Substrate Scope for the Dealkylative Cyanation of Sulfoxides

Reactions were performed on a 0.1 to 0.5 mmol scale in CH2Cl2 (0.1 M).

Yield determined by 1H NMR using an internal standard. n.d. = not detected.

The desired thiocyanates were generally obtained in good to excellent yields. In particular, hindered mesitylsulfoxide 1c allowed the isolation of the respective thiocyanate in excellent 99% yield. Different halide substitution patterns were also well tolerated (2d–2g), and the reaction worked well with the extended aromatic system of 2h. Electron-rich sulfoxides furnished the respective aryl thiocyanates cleanly in high yields, whereas aryl sulfoxides bearing electron-withdrawing groups afforded the respective thiocyanates 2k,2l with lower efficiency. Furthermore, it was intriguing to investigate the regioselectivity of the dealkylation step for a dialkylsulfoxide: In this event, octylmethylsulfoxide 1m was selectively dealkylated at the more sterically accessible methyl substituent to give thiocyanate 2m. Notably, the reaction also proceeded smoothly on Methiocarb sulfoxide 1n, a pesticide metabolite, to give the thiocyanated derivative in 73% yield. Next, we investigated the effect of variation of the alkyl substituent. As might be expected from a dealkylative process, lower yields are observed with sulfoxides carrying secondary alkyl moieties, a clear indicator of the more challenging C–S bond-breaking event in these cases (2a′ and 2i′). Interestingly, preferential dealkylation of the homobenzyl substituent was observed over a methyl substituent.[13] The formation of homobenzyl thiocyanate 2o was achieved by changing the methyl for a benzyl and a homobenzyl substitutent, leading to a 51% yield and quantitative (88% isolated yield) formation of 2o, respectively. Finally, the robustness and scalability of our methodology was demonstrated by subjecting 1j to the standard conditions, delivering 1.03 g of 2j (88%) without the need for column chromatography.

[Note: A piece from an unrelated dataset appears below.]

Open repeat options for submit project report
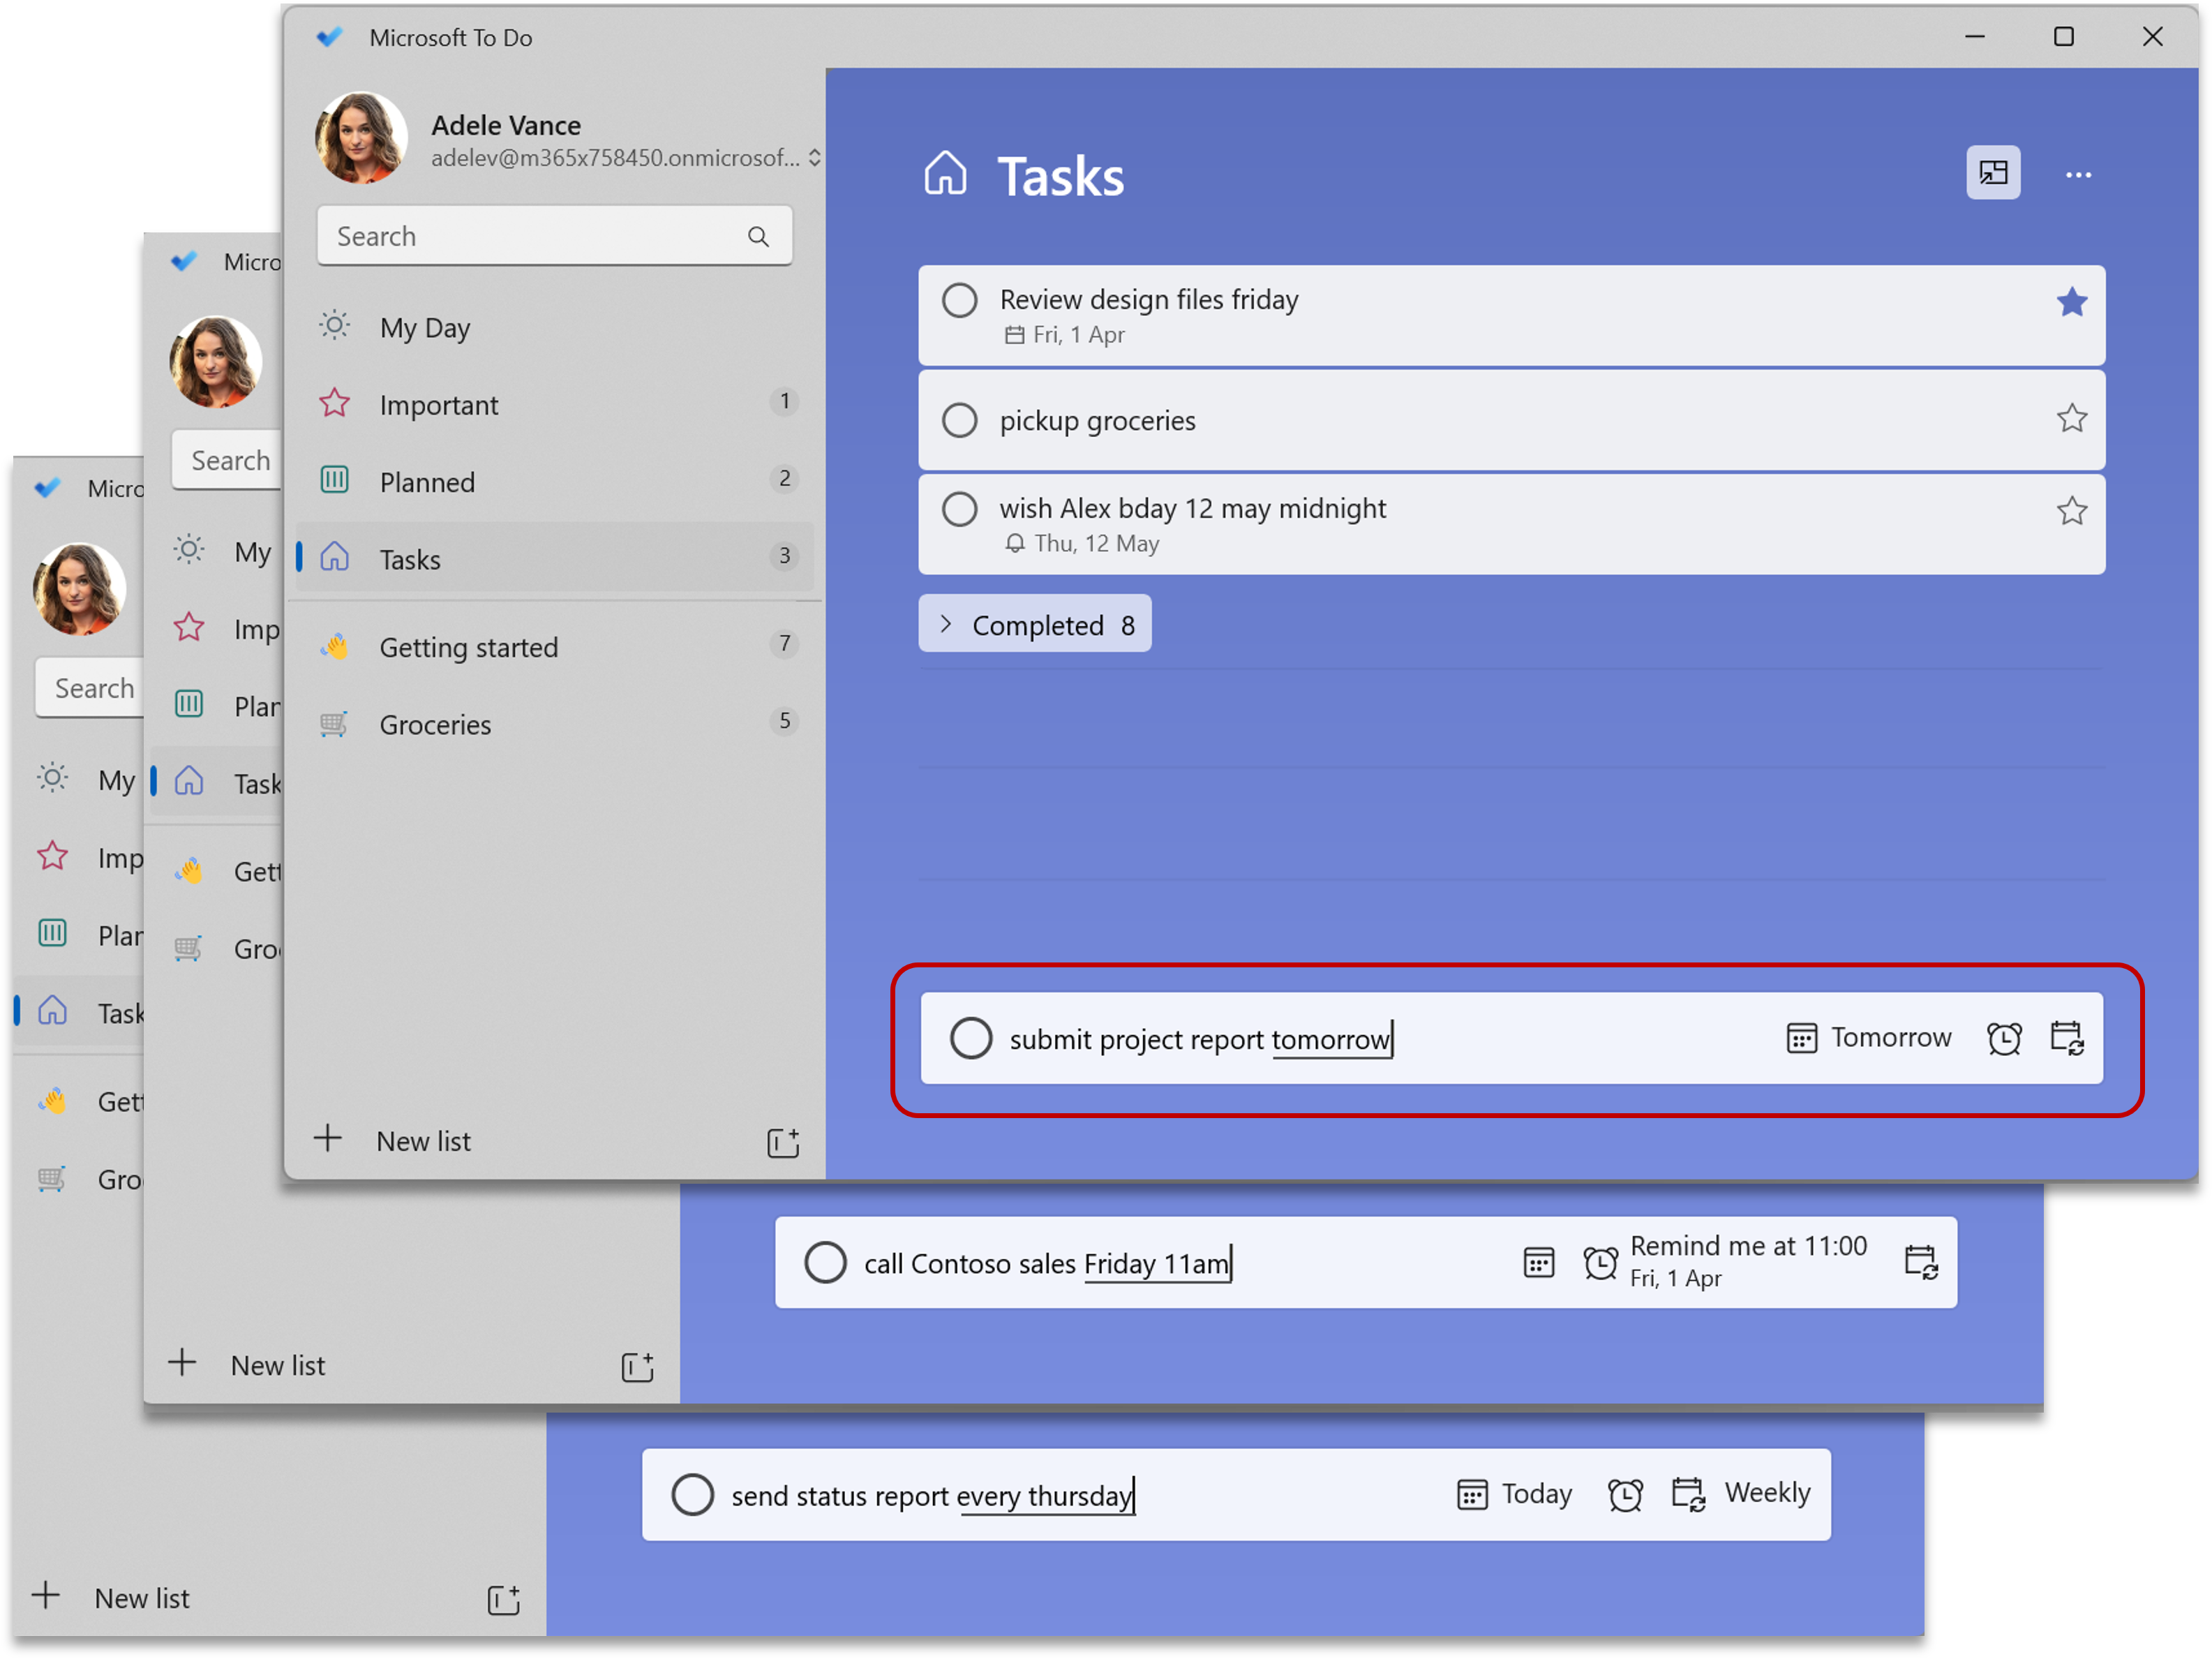The width and height of the screenshot is (2212, 1659). pos(2068,1038)
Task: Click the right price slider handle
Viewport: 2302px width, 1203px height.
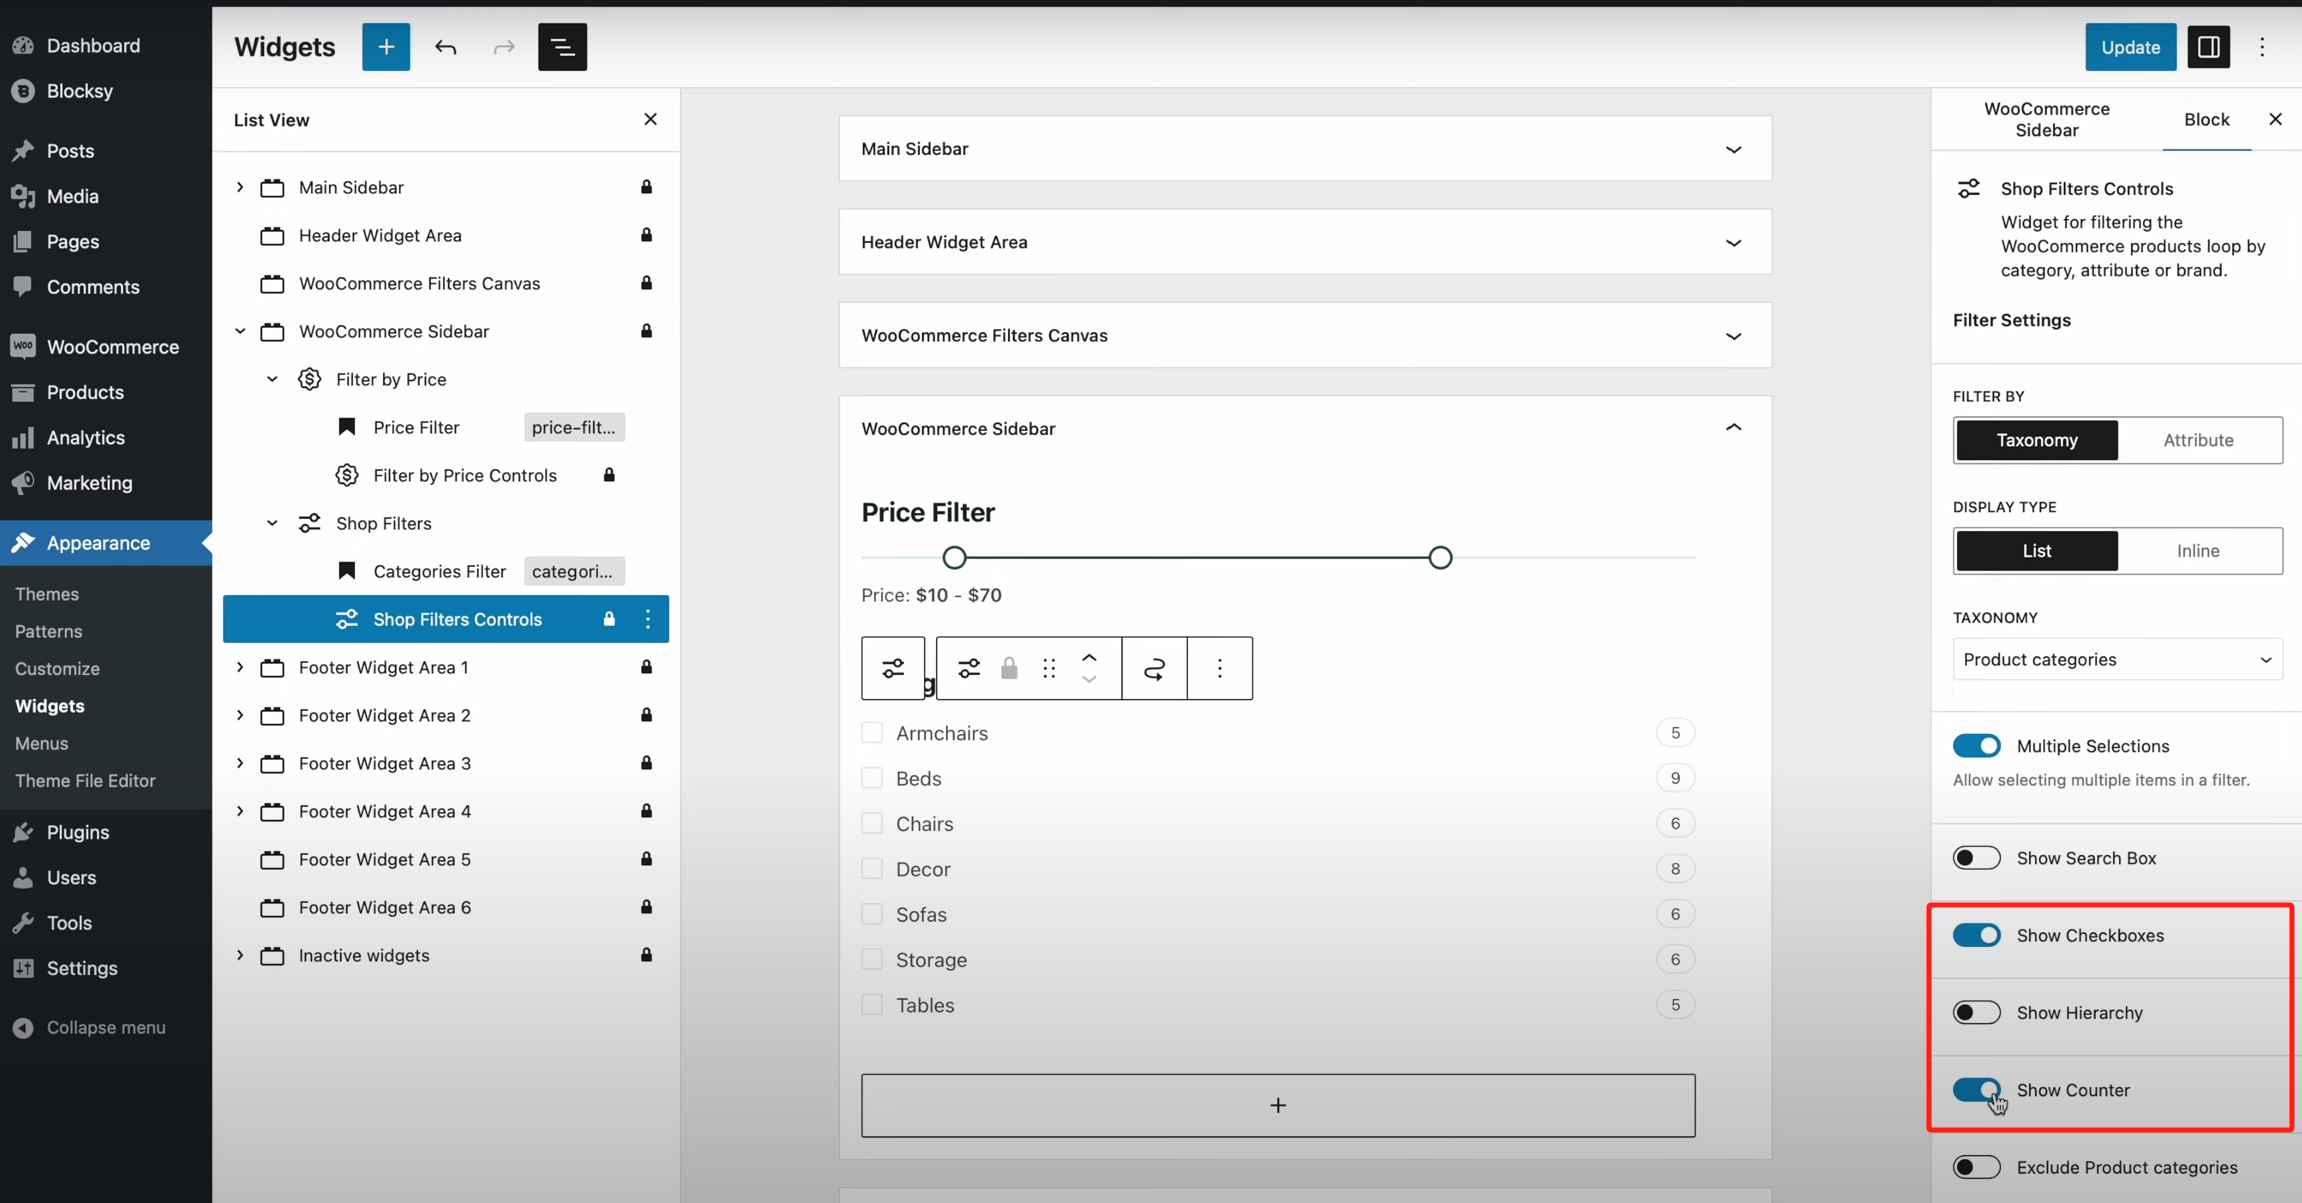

Our proposed mechanism is outlined in Scheme a. After the electrophilic activation of the sulfoxide to intermediate I, the addition of TMSCN forms cyanosulfonium triflate I.[14] This species is readily dealkylated by the counteranion to reveal thiocyanate and the alkyl triflate.[6,7] To provide further evidence of this mechanism, we subjected cyclic sulfoxide 1p to the reaction conditions (Scheme b). To our delight, the ring-opened product was obtained in almost quantitative yield, bearing the expected triflate group on the alkyl chain.

Scheme 3

(a) Proposed Mechanism and (b) Reaction with Cyclic Sulfoxide

The simple reaction setup of this transformation led us to investigate the possibility of functionalizing the sulfoxide directly into diverse substituents in a one-pot fashion (Scheme ). To this end, the crude reaction mixture of the dealkylative cyanation was exposed to a range of conditions. For instance, the addition of a solution of lithium alkynylide in THF smoothly afforded thioalkyne 3 in 80% isolated yield.[15] Similarly, the addition of Ruppert’s reagent (TMSCF3) and TBAF was successful to afford trifluoromethyl sulfide 4 in one pot.[16] Lastly, sulfonyl cyanide 5 could be obtained by an oxidation protocol developed by Landais and coworkers using a combination of hydrogen peroxide and trifluoroacetic anhydride (TFAA) in dichloromethane.[17] These transformations highlight another advantage of the method presented herein, namely, the relatively clean formation of the thiocyanate even before workup of the reaction mixture, which enables a range of useful downstream processes in cases where the thiocyanate might not be the desired end product.

Scheme 4

One-Pot Dealkylative Transformations of Sulfoxide

Initial dealkylative cyanations were performed as in Scheme , which were followed by one-pot transformations: (a) 1-hexyne, n-BuLi, 0 °C to rt, 15 h; (b) TMSCF3, TBAF, 0 °C to rt, 15 h; (c) H2O2, TFAA, 40 °C, 16 h. See the Supporting Information for details.

In summary, we have presented a straightforward method to convert sulfoxides into thiocyanates with concomitant C–S bond cleavage. This dealkylative cyanation is tolerant of a broad range of substituents, including electron-rich and -deficient aryl moieties as well as aliphatic sulfoxides. Furthermore, several one-pot transformations demonstrate the synthetic utility of the protocol. We believe this method shall find broad applicability in thiocyanate chemistry.